ФРАГМЕНТ ТЕКСТА
════════════════════

К книге
Книга об американской поэзииГлава четвертая. Уоллес Стивенс. Абстрактная, изменчивая, утешная… Путеводитель по поэме Уоллеса Стивенса «К определению Высшей выдумки». Она должна быть абстрактной
86%
Глава четвертая. Уоллес Стивенс. Абстрактная, изменчивая, утешная… Путеводитель по поэме Уоллеса Стивенса «К определению Высшей выдумки». Она должна быть абстрактной
86

В первом фрагменте первой части Стивенс предлагает философскую рамку для всего дальнейшего. Он объявляет мир неким изобретением (invention), удивительной и совершенной выдумкой. Кто бы ни был изобретателем, само утверждение, что и весь наш мир также был выдуман, как бы легитимизирует поэзию – «высшую выдумку» – и оправдывает поэта.

В качестве условного адресата он выбирает эфеба, то есть ученика (эфеб в Афинах и других древнегреческих городах – юноша, который проходит воинское обучение и посещает школы философов).

Начни, эфеб, с попытки постиженья

Вот этого придуманного мира,

С непостижимой солнечной идеи.

Ты должен снова сделаться невеждой,

Взглянуть на солнце сквозь идею солнца

И вновь его узреть, как в первый раз.

Мысль Стивенса развивается таким образом. Бессмысленная рутина существования обращает философа к мысли об общих законах бытия. Но поэт-философ обязан быть предельно осторожным, обращаясь к этим материям. Можно говорить окольно – притчами, метафорами, но не впрямую, – ибо истина похожа на удалившегося от мира молчаливого инока.

Божественная скука бытия

Нас возвращает к мыслям о начале,

К первоидее; но таится яд

В восторгах истины – столь роковой

Для истины, что мысль о ней должна

Стать иноком в метафорах поэта,

Таящимся от толп анахоретом.

════════════════════

ИСХОДНЫЕ ДАННЫЕ
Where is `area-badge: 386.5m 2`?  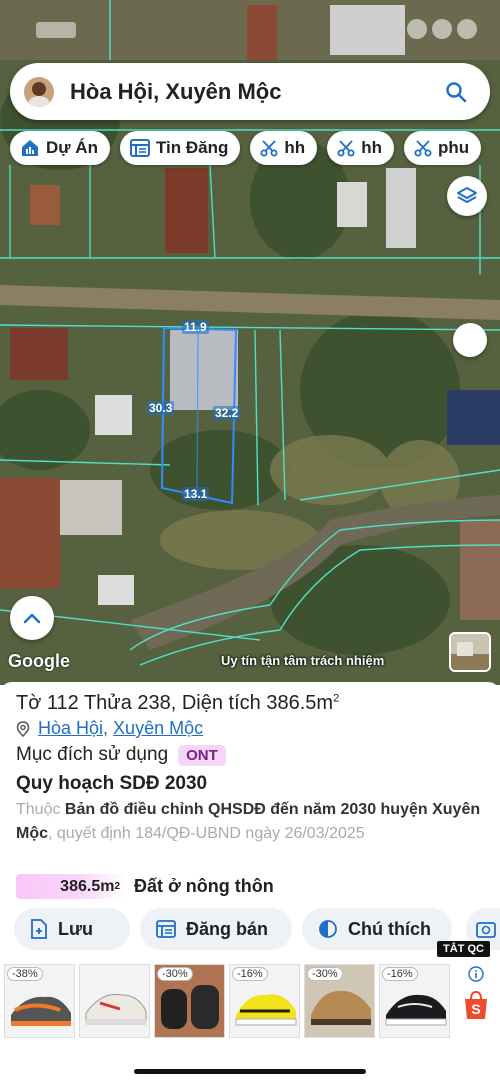 area-badge: 386.5m 2 is located at coordinates (71, 886).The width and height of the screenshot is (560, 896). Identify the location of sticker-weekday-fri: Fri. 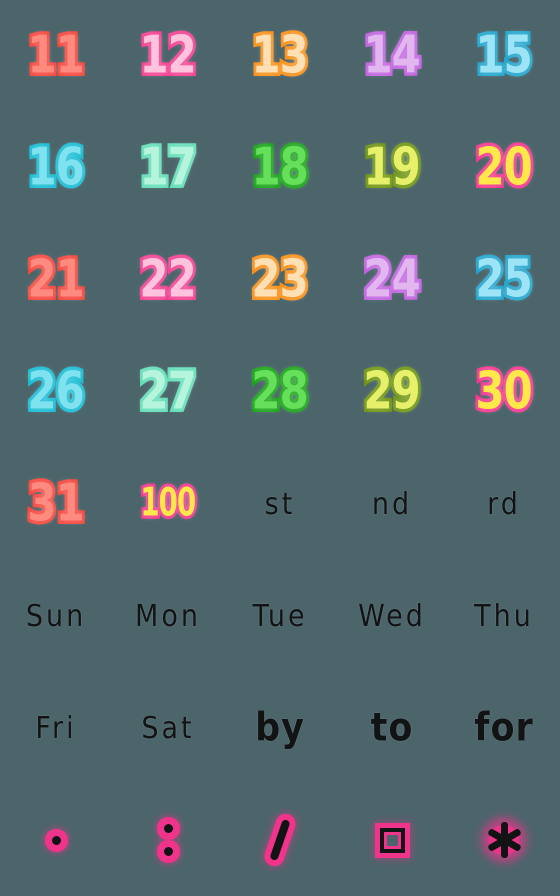
(56, 728).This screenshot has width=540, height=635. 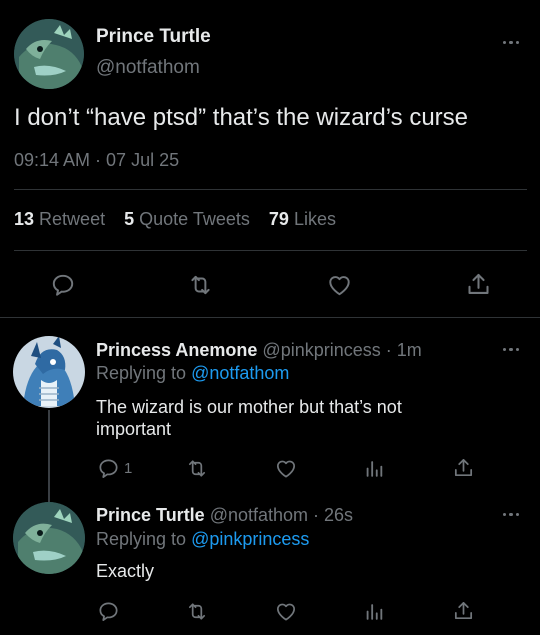 I want to click on quote-count: 5, so click(x=130, y=219).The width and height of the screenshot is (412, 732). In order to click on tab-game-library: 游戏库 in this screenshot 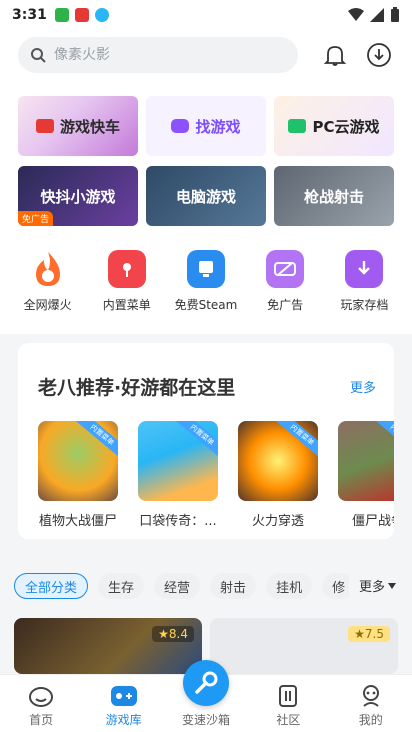, I will do `click(124, 706)`.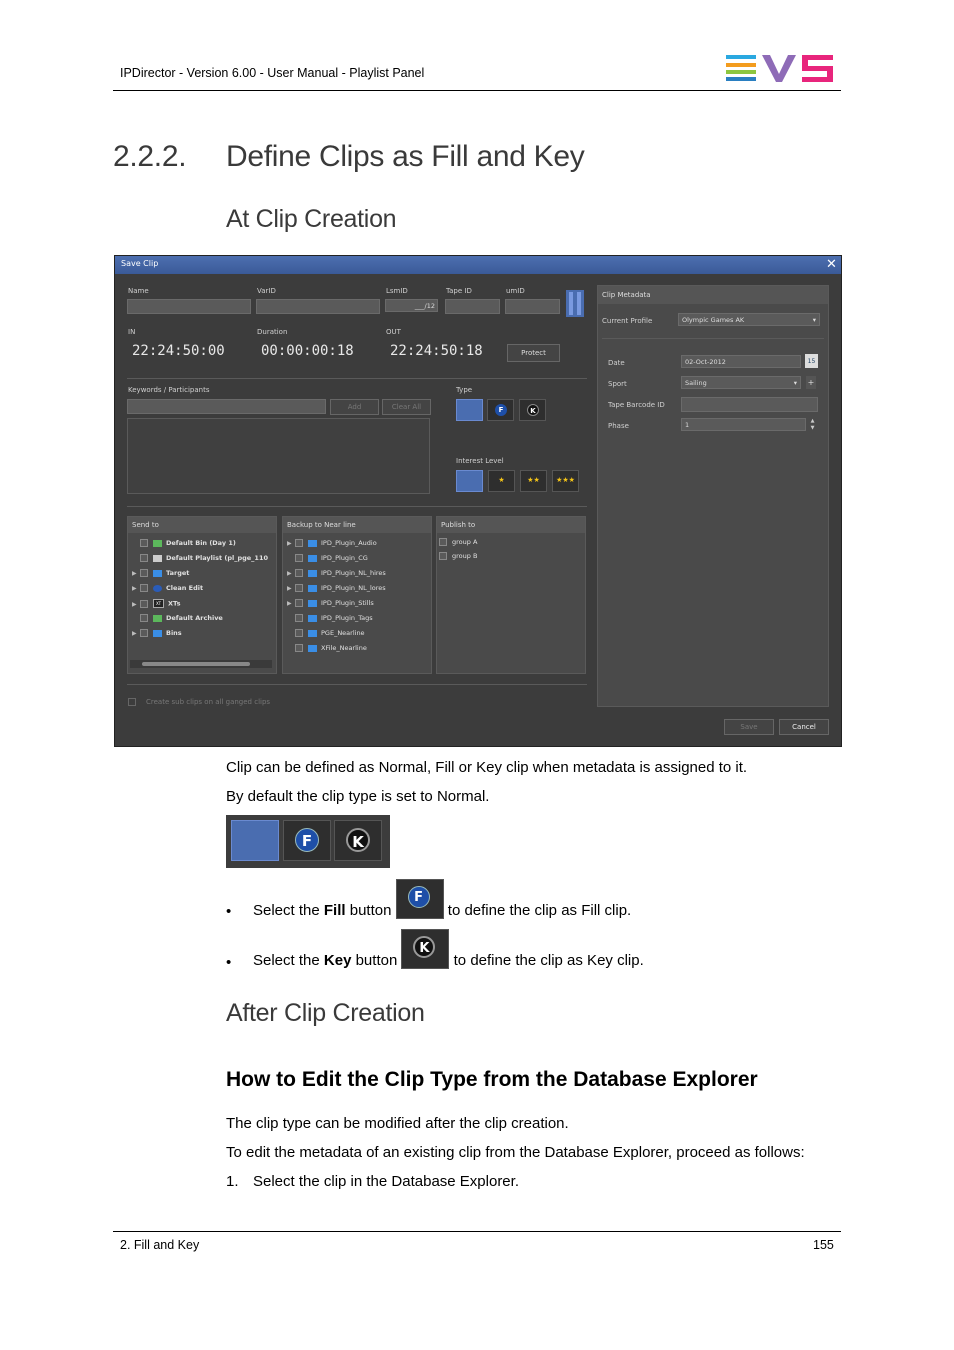 The height and width of the screenshot is (1350, 954). Describe the element at coordinates (196, 664) in the screenshot. I see `scrollbar-thumb` at that location.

════════════════════

О ЗАДАНИИ
Изложите фрагмент о поэме Уоллеса Стивенса в двух предложениях. Листинг здесь не понадобится.

РЕЗУЛЬТАТ РАБОТЫ
В первом фрагменте первой части поэмы «К определению Высшей выдумки» Стивенс объявляет мир удивительной и совершенной выдумкой, что легитимизирует поэзию как «высшую выдумку» и оправдывает поэта, а условным адресатом он выбирает эфеба, то есть ученика. Затем его мысль движется к тому, что рутина существования обращает философа к общим законам бытия, но поэт-философ должен говорить о них осторожно и окольно, притчами и метафорами, ведь истина похожа на удалившегося от мира молчаливого инока.